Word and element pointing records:
+===+

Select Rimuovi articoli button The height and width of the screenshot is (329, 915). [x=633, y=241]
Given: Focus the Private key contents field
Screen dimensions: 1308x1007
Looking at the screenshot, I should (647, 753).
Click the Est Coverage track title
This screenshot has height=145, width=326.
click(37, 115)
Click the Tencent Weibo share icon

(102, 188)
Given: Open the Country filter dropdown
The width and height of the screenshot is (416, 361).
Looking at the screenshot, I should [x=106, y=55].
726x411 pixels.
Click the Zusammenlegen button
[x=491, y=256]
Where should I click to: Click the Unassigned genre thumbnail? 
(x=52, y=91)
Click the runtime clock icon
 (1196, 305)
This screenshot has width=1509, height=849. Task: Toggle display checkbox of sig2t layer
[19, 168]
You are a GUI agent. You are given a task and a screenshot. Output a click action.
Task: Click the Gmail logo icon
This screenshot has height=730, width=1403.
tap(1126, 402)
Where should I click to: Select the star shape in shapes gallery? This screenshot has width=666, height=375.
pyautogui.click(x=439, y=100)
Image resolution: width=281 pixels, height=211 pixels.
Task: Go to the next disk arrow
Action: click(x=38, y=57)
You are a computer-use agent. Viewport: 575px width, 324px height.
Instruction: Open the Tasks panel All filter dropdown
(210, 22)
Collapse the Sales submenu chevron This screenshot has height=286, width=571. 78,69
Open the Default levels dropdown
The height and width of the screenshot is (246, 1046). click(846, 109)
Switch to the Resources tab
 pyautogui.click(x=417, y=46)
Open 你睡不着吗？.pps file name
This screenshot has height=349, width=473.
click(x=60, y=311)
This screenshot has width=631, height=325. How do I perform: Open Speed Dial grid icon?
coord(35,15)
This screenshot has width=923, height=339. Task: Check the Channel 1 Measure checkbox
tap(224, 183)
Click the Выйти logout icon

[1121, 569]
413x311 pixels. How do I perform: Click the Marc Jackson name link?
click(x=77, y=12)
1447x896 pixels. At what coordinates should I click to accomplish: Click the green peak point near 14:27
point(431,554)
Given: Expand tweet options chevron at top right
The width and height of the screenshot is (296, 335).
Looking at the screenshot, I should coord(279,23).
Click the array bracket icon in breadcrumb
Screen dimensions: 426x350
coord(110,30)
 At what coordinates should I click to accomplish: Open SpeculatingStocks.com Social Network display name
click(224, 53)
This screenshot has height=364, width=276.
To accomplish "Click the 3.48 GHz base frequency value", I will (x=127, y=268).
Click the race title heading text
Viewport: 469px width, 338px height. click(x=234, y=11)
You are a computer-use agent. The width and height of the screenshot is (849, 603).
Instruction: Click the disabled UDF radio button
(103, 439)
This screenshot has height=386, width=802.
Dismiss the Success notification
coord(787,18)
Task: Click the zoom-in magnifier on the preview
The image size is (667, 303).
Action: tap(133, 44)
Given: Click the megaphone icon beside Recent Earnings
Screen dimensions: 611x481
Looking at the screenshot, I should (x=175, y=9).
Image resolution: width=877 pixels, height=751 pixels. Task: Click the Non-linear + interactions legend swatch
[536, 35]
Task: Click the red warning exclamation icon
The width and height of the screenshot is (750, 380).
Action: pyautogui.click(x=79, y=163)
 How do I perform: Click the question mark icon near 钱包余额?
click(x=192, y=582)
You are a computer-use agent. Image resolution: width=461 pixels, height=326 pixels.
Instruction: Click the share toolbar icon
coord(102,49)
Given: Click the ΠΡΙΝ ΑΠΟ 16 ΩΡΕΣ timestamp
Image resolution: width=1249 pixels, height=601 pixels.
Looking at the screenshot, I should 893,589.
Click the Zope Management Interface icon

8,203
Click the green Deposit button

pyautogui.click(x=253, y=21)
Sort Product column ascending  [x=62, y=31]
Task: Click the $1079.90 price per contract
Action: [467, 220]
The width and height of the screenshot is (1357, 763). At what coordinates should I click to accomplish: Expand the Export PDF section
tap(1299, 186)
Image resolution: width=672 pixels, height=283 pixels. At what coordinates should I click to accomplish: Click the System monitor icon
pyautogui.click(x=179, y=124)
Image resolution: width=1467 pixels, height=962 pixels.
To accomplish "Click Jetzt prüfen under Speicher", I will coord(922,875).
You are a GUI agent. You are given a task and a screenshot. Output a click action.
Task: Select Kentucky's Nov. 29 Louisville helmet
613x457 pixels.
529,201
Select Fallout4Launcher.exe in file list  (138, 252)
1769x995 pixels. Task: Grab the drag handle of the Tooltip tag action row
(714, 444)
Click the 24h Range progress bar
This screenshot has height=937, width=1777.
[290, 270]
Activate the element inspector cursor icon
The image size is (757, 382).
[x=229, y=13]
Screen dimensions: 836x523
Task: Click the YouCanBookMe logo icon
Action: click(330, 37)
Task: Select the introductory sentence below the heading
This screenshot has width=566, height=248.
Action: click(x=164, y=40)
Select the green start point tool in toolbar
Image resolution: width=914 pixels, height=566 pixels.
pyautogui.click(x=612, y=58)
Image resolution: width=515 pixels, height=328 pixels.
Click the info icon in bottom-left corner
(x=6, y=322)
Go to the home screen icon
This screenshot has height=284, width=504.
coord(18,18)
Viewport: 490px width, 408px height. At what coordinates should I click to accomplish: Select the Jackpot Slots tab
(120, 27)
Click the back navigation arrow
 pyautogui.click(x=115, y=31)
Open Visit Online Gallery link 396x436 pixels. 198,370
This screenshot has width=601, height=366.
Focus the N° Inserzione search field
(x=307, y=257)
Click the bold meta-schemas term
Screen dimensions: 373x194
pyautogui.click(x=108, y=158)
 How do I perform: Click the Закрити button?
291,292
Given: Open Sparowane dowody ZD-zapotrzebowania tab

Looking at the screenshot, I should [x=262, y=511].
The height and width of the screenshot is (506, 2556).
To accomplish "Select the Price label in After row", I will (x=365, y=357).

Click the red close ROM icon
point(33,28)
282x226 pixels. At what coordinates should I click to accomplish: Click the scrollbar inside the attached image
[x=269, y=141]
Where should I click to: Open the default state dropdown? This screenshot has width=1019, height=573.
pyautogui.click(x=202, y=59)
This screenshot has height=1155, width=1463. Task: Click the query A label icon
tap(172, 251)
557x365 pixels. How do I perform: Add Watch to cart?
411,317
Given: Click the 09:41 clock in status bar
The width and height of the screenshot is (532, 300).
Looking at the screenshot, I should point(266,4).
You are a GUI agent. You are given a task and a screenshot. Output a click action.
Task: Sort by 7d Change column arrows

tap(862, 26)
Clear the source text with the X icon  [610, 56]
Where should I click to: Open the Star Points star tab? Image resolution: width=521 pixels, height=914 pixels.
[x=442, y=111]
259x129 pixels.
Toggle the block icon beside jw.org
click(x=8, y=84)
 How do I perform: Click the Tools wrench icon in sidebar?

+===+

Problem>
Rewrite everything from the line containing "Given: Click the 09:41 clock in status bar" down to the line containing "Clear the source", putting "top bar" in place of "status bar" and keeping all else the same.

Finished task>
Given: Click the 09:41 clock in top bar
The width and height of the screenshot is (532, 300).
Looking at the screenshot, I should point(266,4).
You are a GUI agent. You are given a task and a screenshot. Output a click action.
Task: Sort by 7d Change column arrows

tap(862, 26)
Clear the source text with the X icon  [610, 56]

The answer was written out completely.